=== Begin Enclosure ===
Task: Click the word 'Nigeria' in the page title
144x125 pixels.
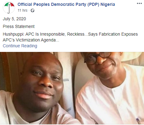Action: point(108,4)
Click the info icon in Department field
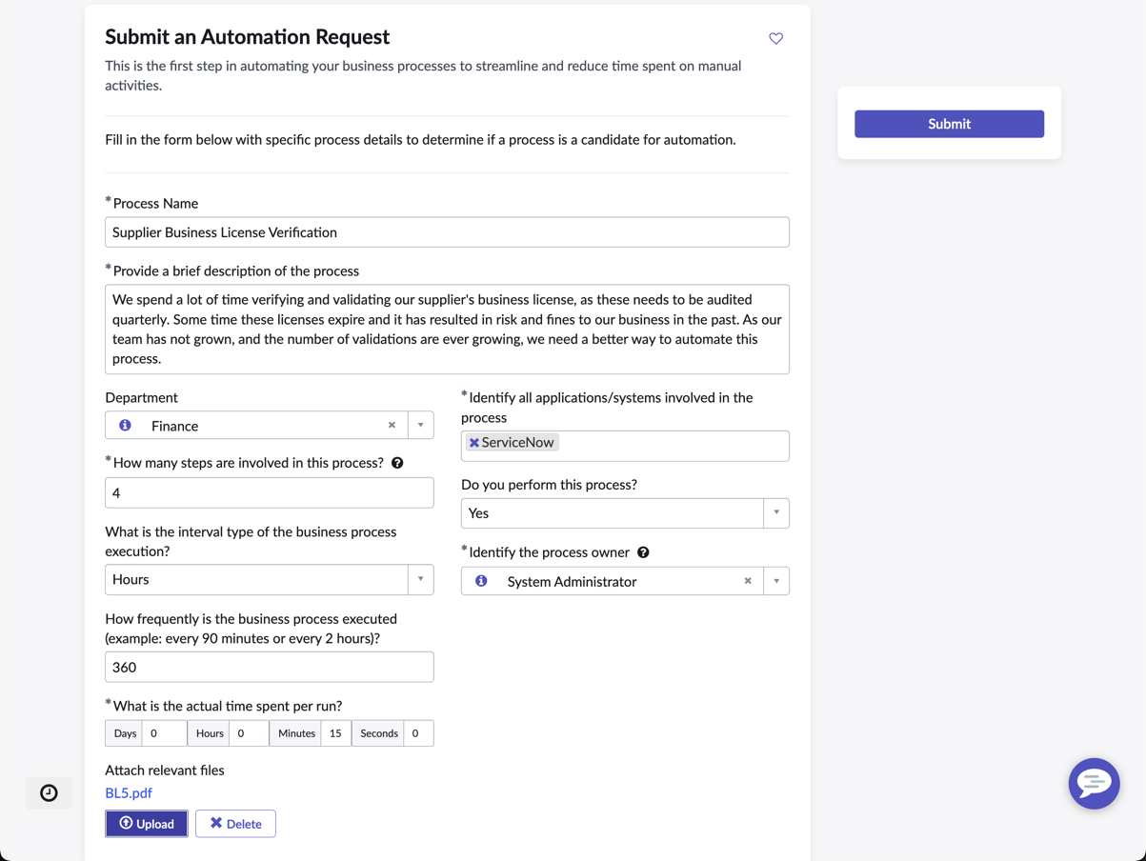Screen dimensions: 1146x861 point(125,426)
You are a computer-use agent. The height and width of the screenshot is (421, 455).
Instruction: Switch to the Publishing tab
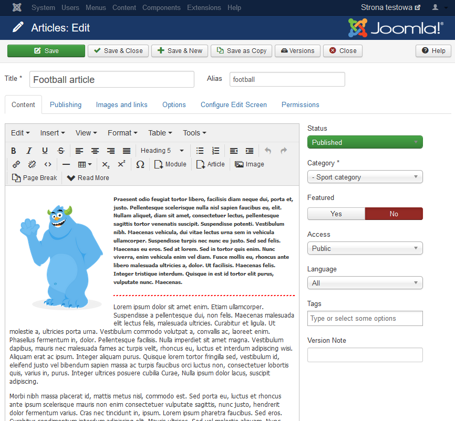click(x=65, y=104)
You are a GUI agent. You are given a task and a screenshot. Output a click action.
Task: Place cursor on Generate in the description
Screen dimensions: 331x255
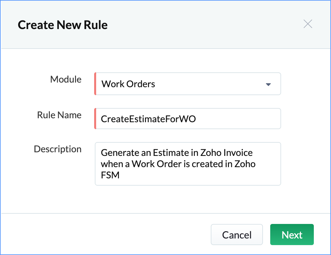tap(118, 153)
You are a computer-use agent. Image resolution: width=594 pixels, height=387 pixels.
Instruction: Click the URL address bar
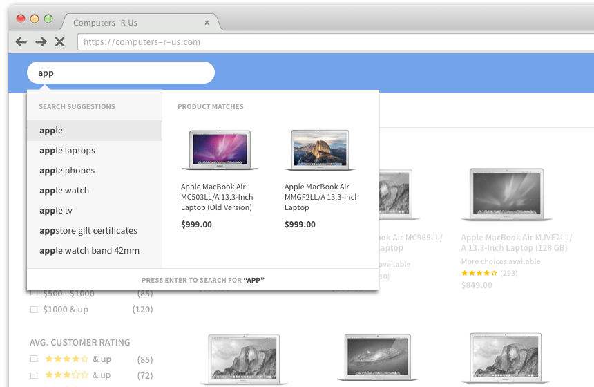click(x=332, y=42)
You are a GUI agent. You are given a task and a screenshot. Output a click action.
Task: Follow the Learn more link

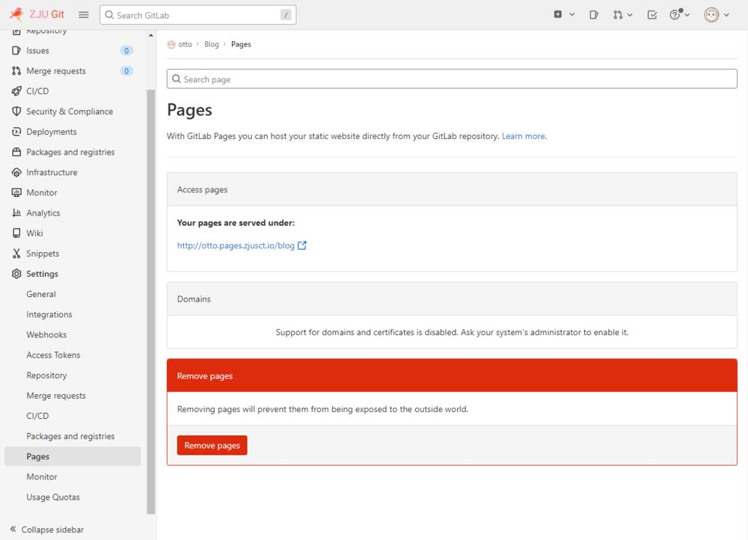[524, 136]
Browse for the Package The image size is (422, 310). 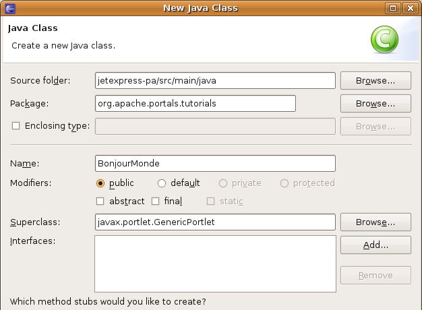pyautogui.click(x=375, y=103)
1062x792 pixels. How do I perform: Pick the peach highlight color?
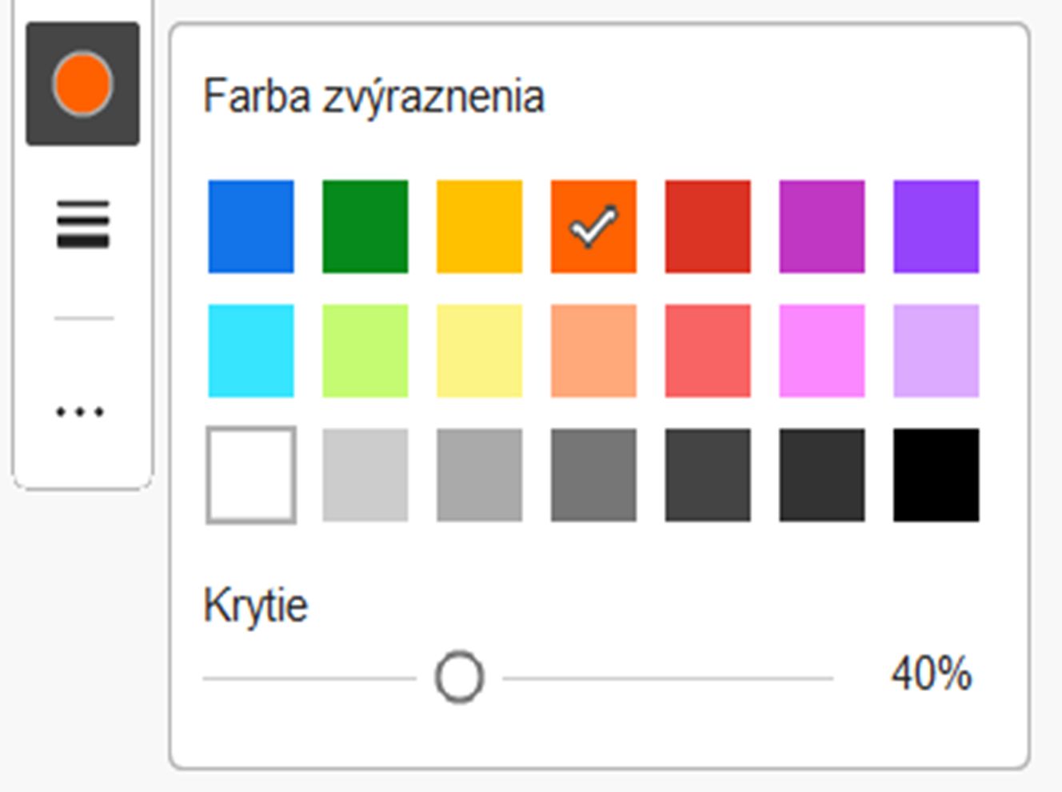pyautogui.click(x=593, y=352)
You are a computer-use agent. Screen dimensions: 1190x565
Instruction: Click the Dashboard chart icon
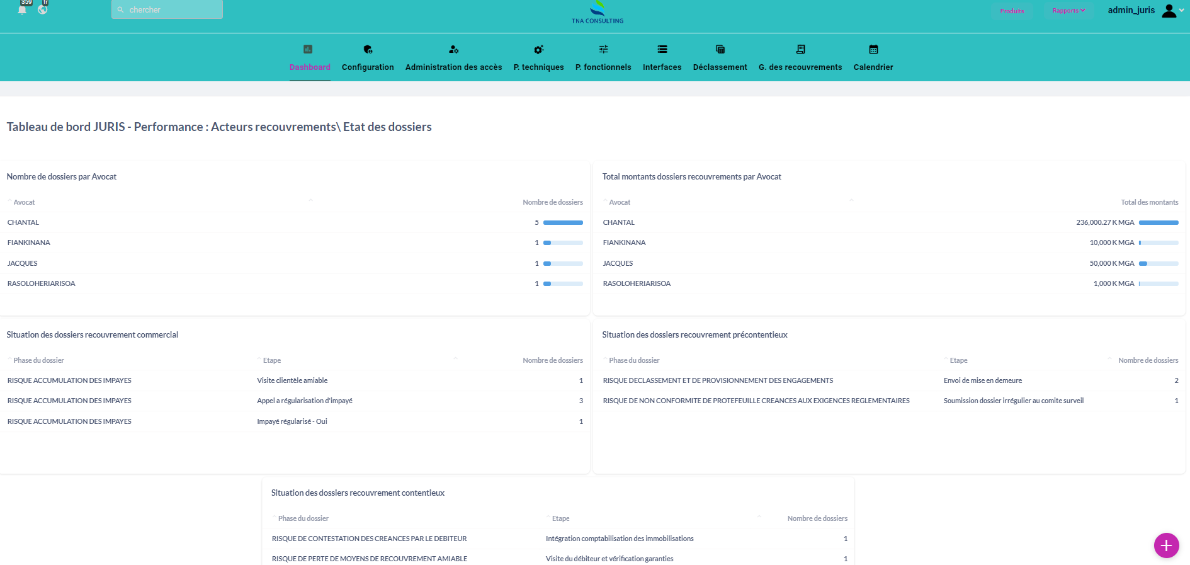click(308, 49)
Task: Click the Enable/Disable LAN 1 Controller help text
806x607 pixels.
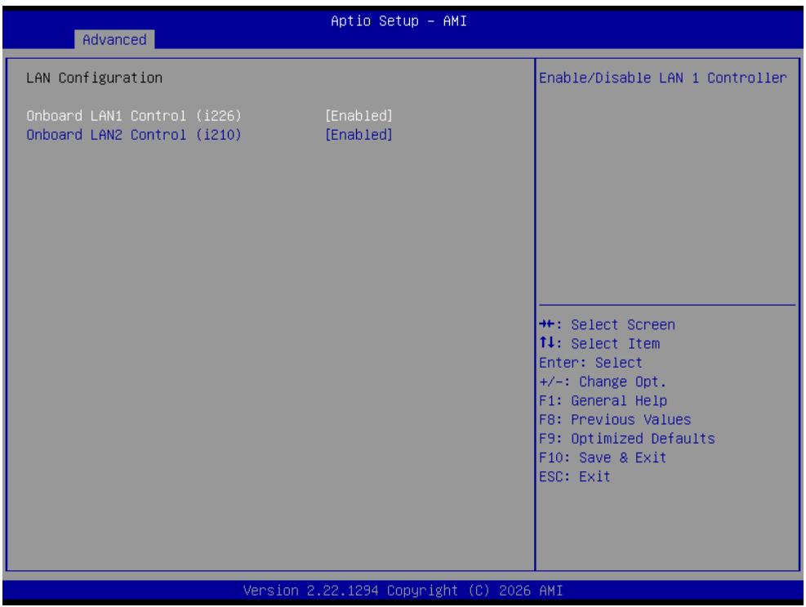Action: [662, 78]
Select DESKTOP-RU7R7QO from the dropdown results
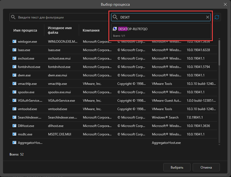This screenshot has height=177, width=231. pos(133,29)
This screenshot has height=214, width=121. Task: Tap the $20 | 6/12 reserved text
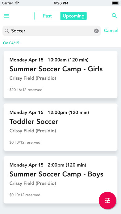26,90
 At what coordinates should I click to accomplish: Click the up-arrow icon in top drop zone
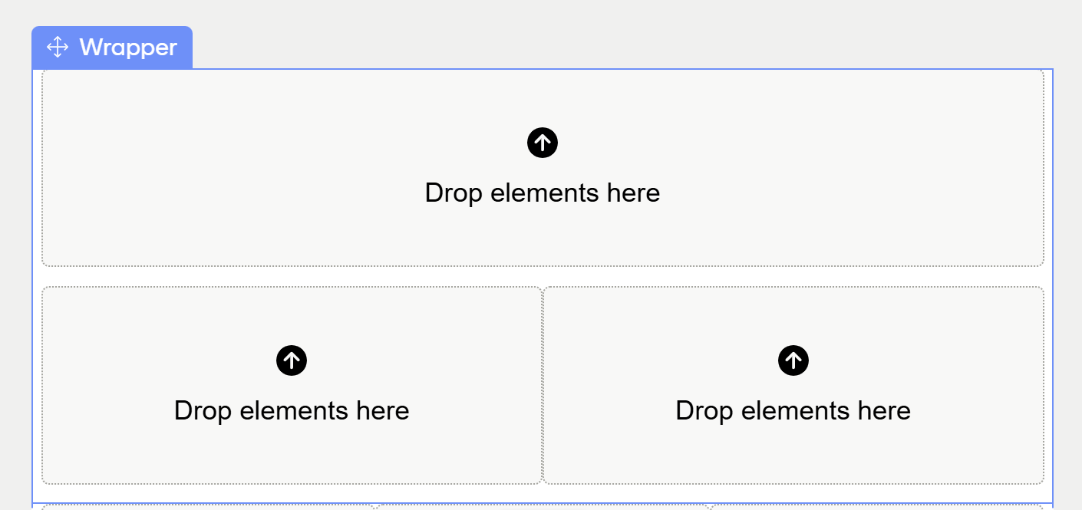coord(543,143)
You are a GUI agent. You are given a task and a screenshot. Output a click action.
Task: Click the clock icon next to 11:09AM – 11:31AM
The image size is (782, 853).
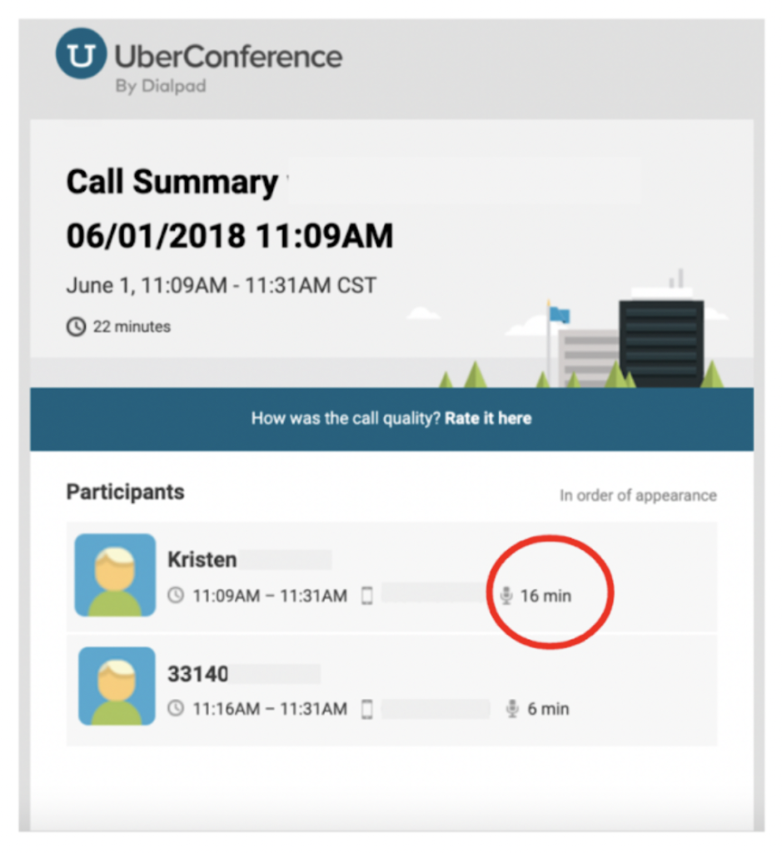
=== End Enclosure ===
Nothing but the lines from the line containing "You are a computer-use agent. Screen" to the end of the records above should be repeated, exactly and with every picture omitted.

You are a computer-use agent. Screen dimensions: 1190x565
Instruction: Click the Dashboard chart icon
click(308, 49)
Task: Click the Enable/Disable LAN 1 Controller help text
806x607 pixels.
Action: [662, 78]
Select DESKTOP-RU7R7QO from the dropdown results
This screenshot has height=177, width=231. pos(133,29)
This screenshot has height=214, width=121. Task: Tap the $20 | 6/12 reserved text
26,90
 At what coordinates should I click to accomplish: Click the up-arrow icon in top drop zone
coord(543,143)
You are a GUI agent. You are given a task and a screenshot. Output a click action.
Task: Click the clock icon next to 11:09AM – 11:31AM
The image size is (782, 853).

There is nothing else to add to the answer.